— YOUR ASSIGNMENT —
The exercise asks you to copy every line below in which "size" appears.

(Records from a collection)
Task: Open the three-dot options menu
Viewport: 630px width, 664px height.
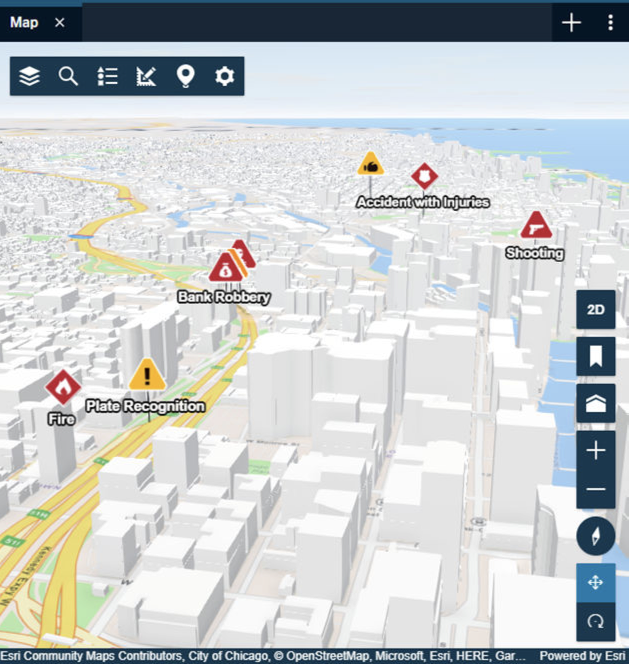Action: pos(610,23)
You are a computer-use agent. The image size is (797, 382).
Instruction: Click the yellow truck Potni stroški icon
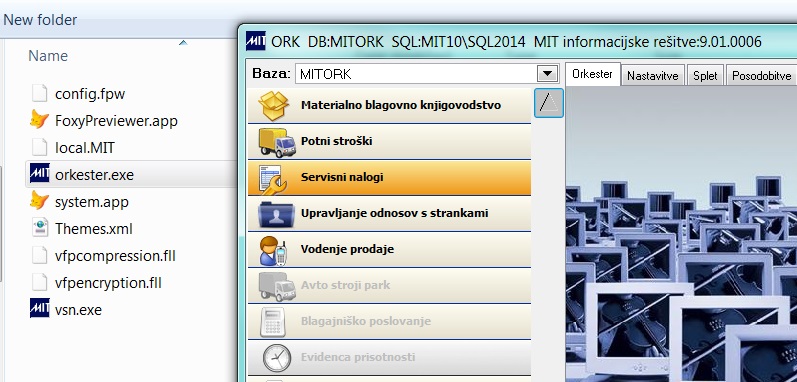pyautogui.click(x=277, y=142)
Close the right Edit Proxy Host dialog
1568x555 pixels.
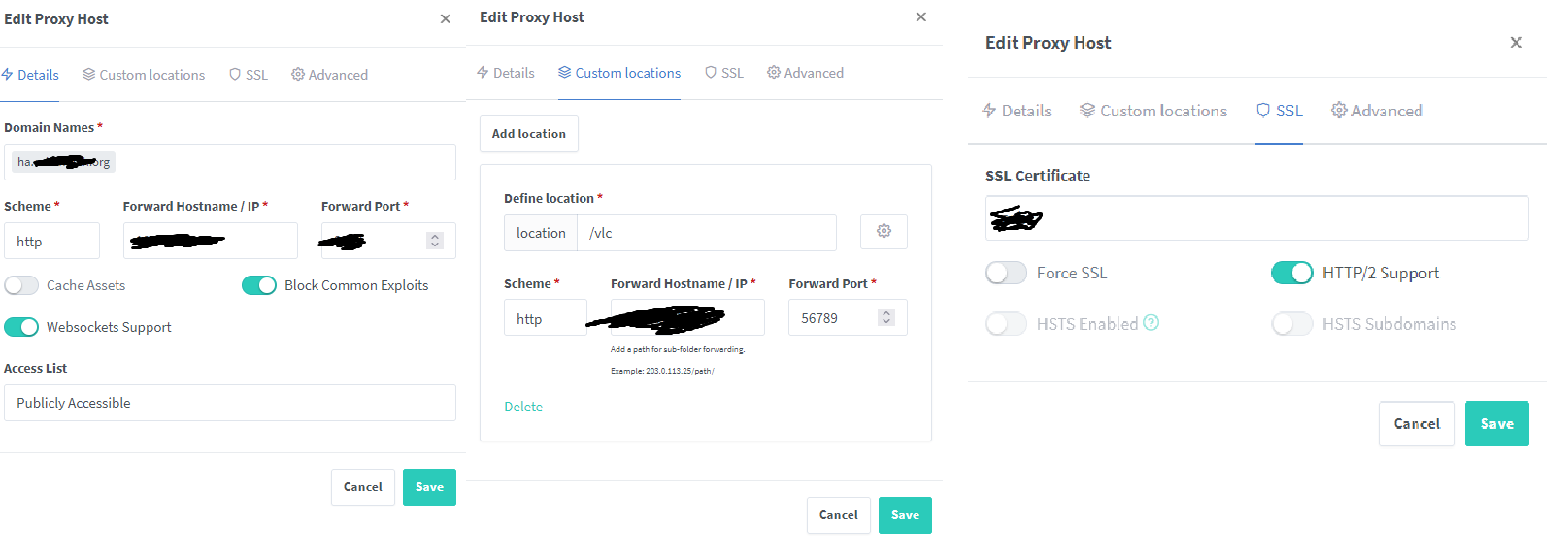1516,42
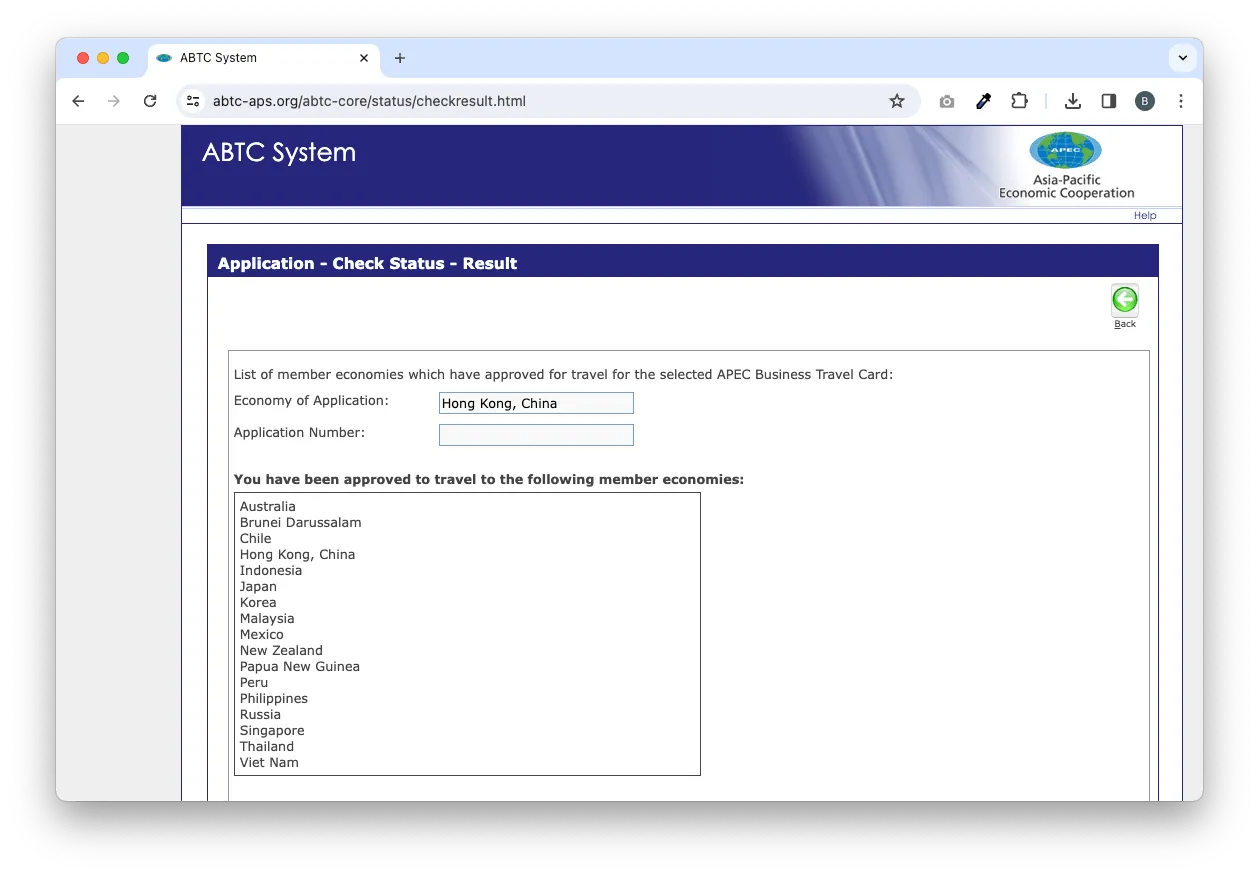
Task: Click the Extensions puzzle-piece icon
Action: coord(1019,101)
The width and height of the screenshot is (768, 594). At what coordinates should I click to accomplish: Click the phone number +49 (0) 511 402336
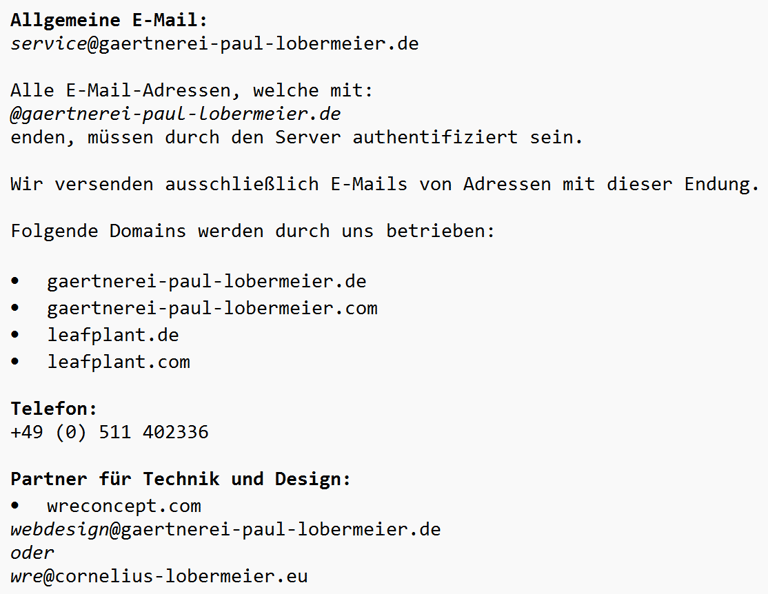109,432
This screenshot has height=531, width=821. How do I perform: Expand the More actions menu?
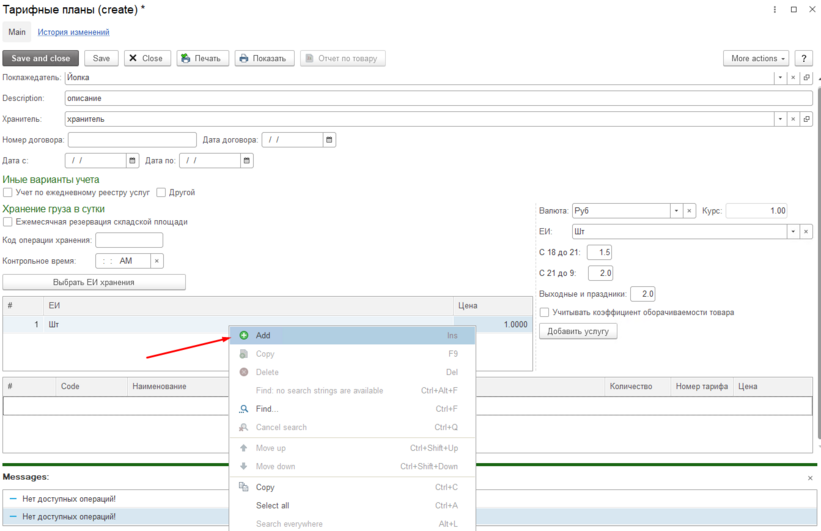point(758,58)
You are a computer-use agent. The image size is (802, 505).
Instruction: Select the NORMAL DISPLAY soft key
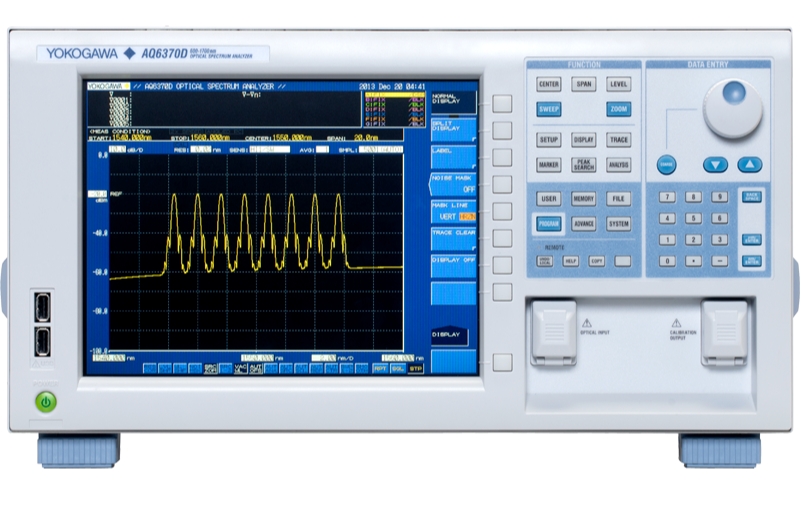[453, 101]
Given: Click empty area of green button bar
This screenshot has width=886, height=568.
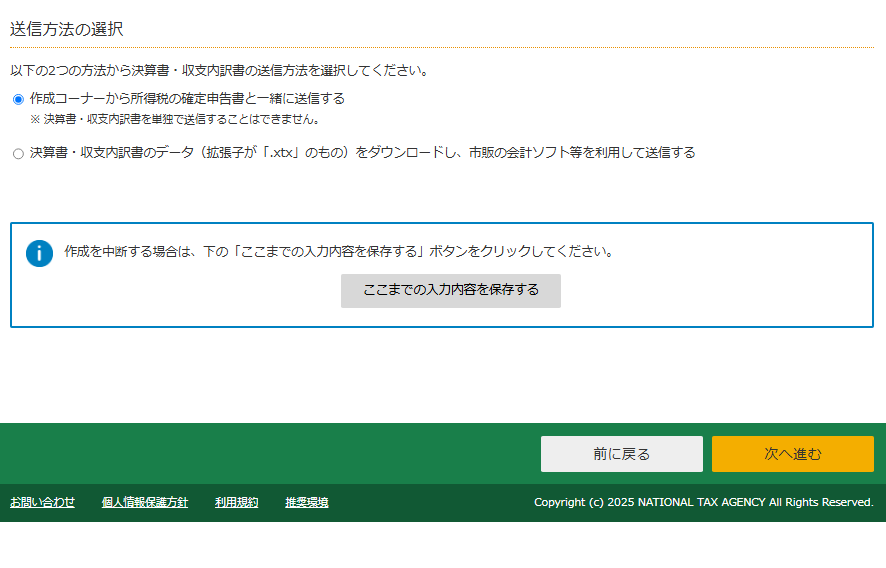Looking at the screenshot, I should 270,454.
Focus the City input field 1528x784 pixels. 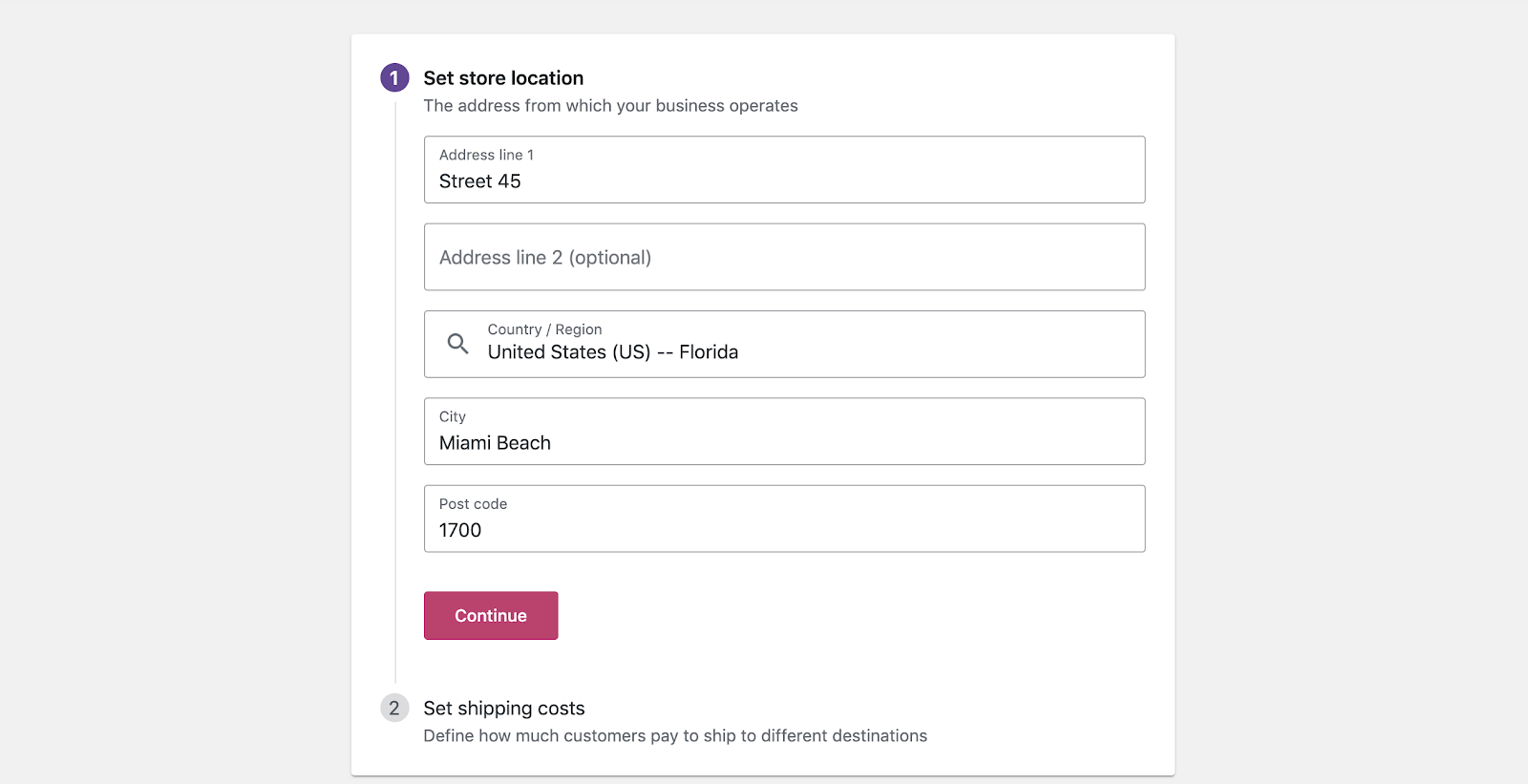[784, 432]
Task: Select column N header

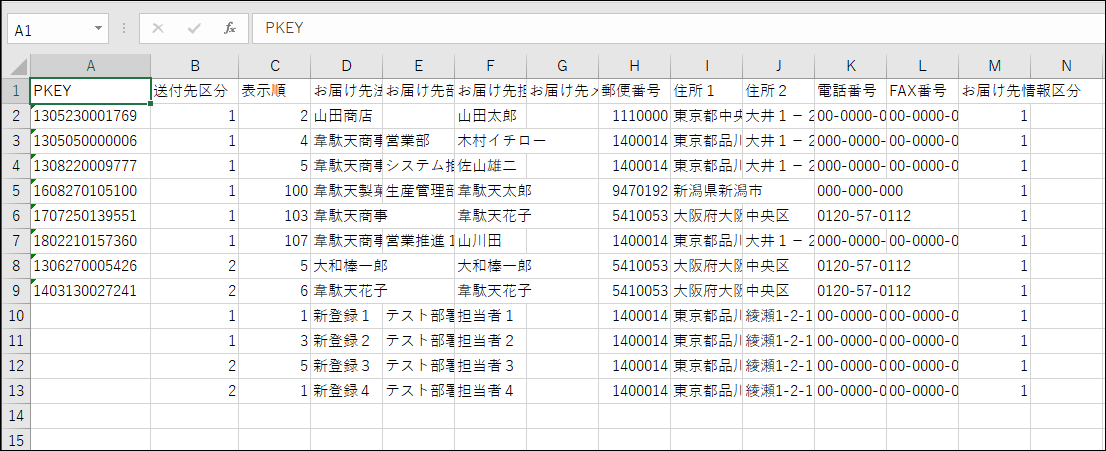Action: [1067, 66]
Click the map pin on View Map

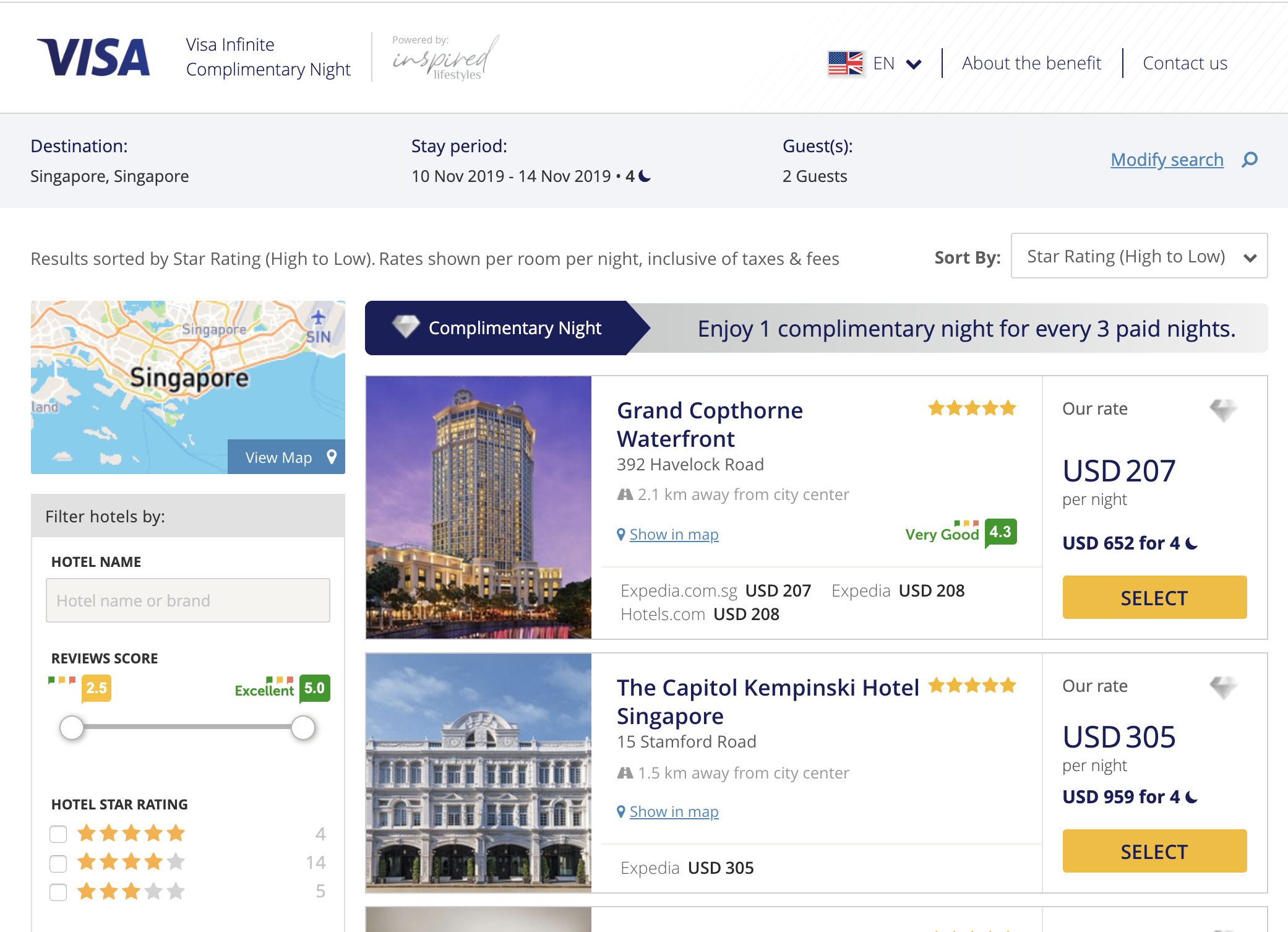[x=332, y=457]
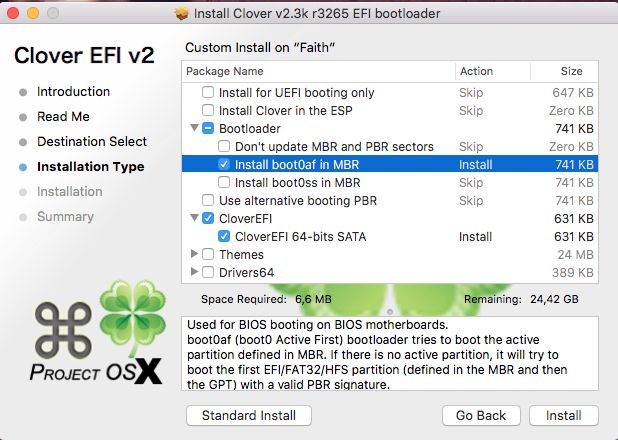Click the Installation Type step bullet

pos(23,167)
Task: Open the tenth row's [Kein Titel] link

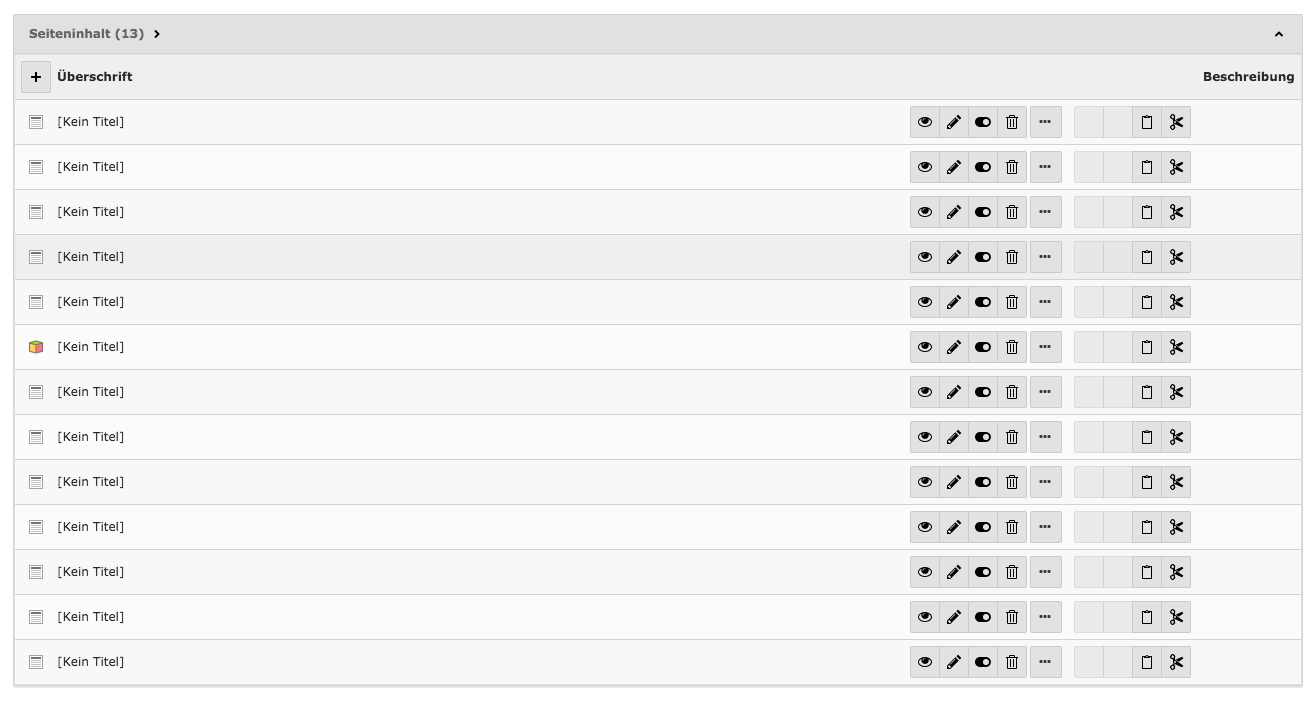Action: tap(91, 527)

— COMPLETED TASK —
You are a computer-use agent. The image size is (797, 382).
You are a computer-use agent. The image size is (802, 505).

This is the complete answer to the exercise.